Cave is very much aware of his increasing age and the effects it’s taking on the public’s image of him as well as his own self-image. “No Pussy Blues,” “My face is finished/My body’s gone” he admits before tries to seduce a young fan. Even after some preparation (“I changed the sheets on my bed/I combed the hairs across my head/I sucked in my gut and still she said/That she just didn’t want to”) he yells “Damn!” before a distorted wah-wah guitar kicks him in his old ass while screaming “I got the no pussy blues!”
On “Go Tell The Women,” Cave (who sounds much more adapted at piano than his amateurish guitar playing would indicate) plods along with an out of tune guitar phrase, over a repeated mandolin and drum shuffle while deadpanning: “All we wanted was a little consensual rape in the afternoon/And maybe a bit more in the evening.”
Even at his increasing age, Nick hasn’t lost his dark sense of humor.

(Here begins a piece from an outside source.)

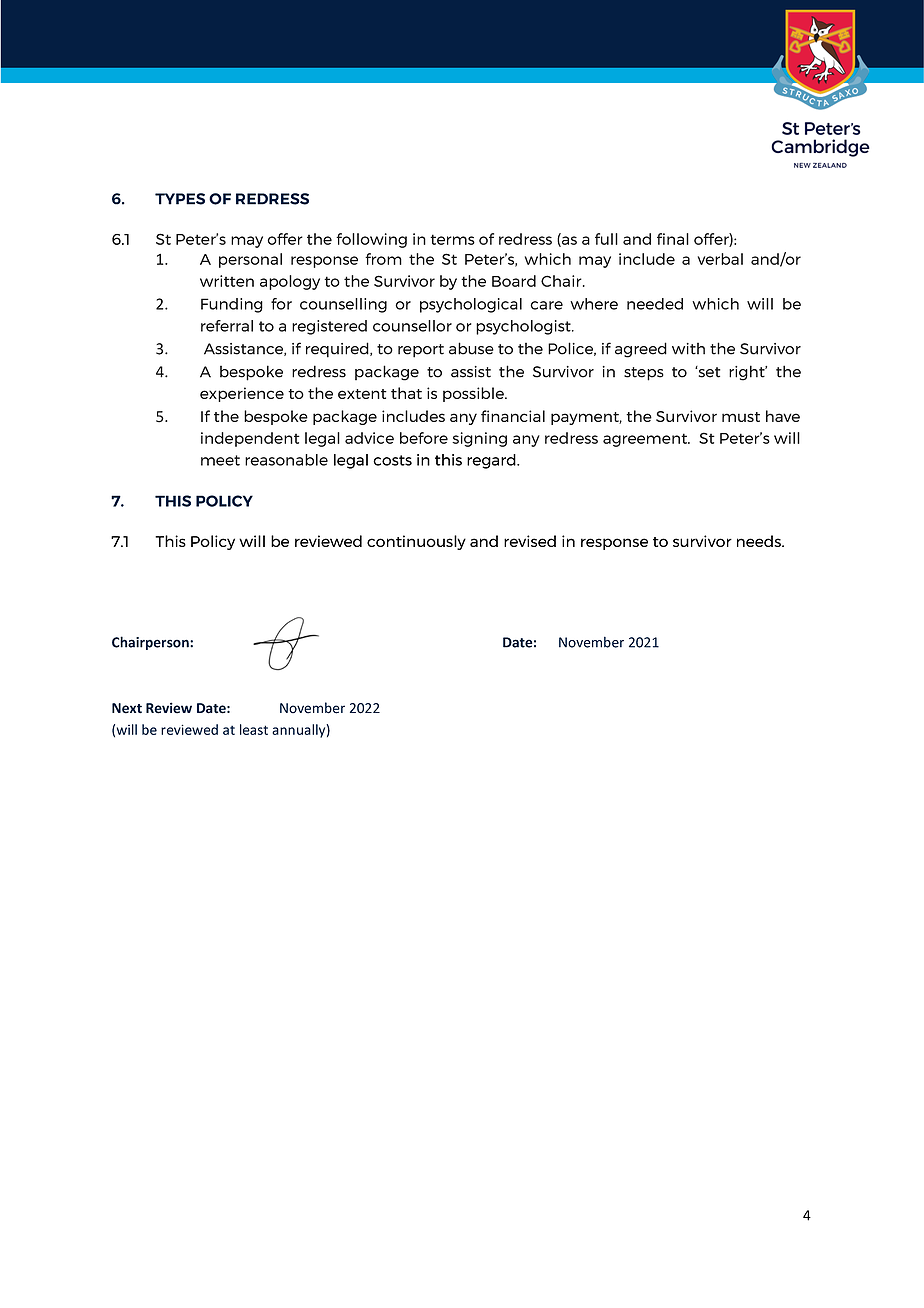 This page has width=924, height=1308. Describe the element at coordinates (688, 349) in the page. I see `with` at that location.
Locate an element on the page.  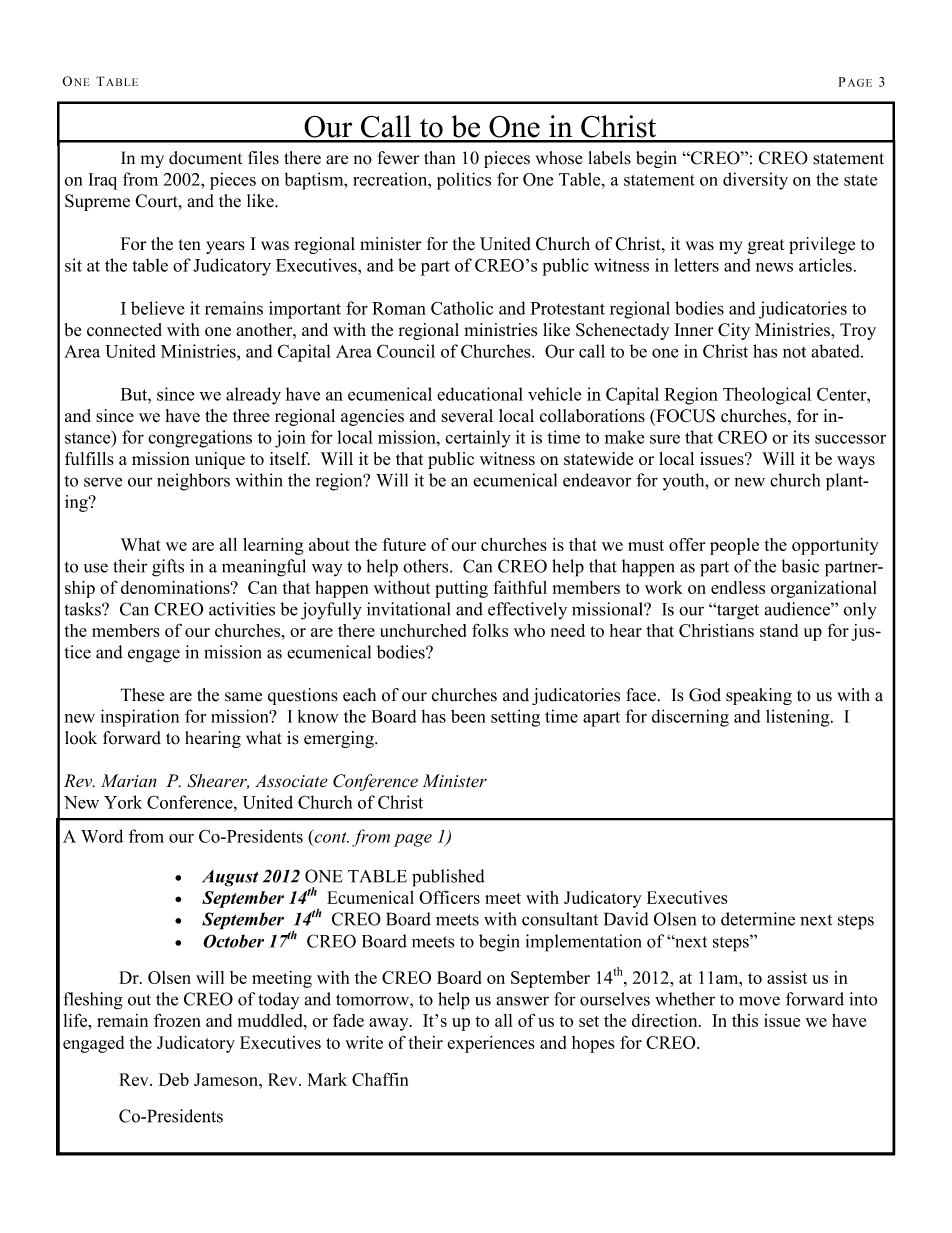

My favorite Nick Cave album has always been Live Seeds from 1993. I like it because it’s raw and it provides the set with an unhinged feeling, which makes them more powerful. Grinderman is very similar in a sense, as the racket Cave and his cohorts create not only illustrate the humor of the material; they manage to make the shadows of them even darker. This ultimately makes Grinderman one of Cave’s brightest moments even if his days are getting shorter.
One can only hope that other iconic rock artists have a mid-life crisis like this.